> [Your instructions]: Would you show every line from the records that holds "Details"?

> [Material for the task]:
* * * * * * *
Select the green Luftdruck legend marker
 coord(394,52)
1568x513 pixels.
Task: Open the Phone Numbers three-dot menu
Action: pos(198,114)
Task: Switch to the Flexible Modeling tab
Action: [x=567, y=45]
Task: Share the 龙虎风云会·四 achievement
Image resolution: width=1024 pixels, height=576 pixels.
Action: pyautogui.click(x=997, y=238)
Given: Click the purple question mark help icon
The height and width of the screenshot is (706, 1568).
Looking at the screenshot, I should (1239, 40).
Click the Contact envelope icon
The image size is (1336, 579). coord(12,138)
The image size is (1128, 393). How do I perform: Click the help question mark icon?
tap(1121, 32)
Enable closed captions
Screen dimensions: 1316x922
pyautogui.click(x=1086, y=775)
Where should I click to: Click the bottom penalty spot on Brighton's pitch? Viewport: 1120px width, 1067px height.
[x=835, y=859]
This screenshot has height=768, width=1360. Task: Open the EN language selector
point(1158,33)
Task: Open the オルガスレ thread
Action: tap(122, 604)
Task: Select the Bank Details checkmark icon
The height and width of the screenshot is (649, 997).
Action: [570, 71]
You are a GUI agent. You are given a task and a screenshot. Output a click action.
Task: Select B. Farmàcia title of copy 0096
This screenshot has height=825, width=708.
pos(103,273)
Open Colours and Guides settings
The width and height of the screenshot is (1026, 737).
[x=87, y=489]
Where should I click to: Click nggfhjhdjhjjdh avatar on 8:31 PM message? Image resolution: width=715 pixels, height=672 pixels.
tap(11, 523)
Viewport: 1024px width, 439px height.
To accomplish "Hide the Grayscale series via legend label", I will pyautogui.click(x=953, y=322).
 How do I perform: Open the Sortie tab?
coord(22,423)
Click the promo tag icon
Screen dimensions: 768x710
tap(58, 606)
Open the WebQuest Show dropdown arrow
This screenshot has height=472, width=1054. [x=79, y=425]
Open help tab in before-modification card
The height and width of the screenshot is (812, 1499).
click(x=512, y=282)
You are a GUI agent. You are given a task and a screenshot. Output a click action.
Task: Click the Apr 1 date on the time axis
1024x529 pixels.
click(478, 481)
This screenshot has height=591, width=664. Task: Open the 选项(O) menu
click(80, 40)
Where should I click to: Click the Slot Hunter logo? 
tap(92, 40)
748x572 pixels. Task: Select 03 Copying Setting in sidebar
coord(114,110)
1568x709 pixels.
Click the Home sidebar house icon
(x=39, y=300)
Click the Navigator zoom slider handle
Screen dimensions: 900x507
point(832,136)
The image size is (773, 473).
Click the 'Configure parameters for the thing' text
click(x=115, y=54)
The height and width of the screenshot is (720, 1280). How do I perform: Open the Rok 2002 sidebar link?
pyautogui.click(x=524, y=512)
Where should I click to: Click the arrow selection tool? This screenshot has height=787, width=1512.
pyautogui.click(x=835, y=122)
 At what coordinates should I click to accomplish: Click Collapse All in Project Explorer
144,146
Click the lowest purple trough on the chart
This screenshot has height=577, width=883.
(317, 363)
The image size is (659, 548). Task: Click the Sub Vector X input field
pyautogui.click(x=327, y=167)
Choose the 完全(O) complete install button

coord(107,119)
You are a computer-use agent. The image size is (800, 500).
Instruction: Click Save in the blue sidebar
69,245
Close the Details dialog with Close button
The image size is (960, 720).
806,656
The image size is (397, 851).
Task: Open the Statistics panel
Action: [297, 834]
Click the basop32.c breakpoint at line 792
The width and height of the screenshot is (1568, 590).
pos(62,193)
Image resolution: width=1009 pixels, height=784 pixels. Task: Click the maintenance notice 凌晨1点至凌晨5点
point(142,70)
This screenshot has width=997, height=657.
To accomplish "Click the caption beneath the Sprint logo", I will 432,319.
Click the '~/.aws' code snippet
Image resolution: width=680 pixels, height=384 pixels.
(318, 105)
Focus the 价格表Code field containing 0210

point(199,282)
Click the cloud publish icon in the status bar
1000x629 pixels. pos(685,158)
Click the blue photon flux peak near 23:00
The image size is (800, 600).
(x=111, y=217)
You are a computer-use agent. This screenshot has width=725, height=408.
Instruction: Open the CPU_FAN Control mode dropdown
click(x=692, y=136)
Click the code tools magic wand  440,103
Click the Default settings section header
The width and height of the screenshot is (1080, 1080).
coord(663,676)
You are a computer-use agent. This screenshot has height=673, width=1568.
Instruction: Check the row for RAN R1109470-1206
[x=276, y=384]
* * * * * * *
> [Your solution]:
Task: Select the Bank Details checkmark icon
Close the Details dialog with Close button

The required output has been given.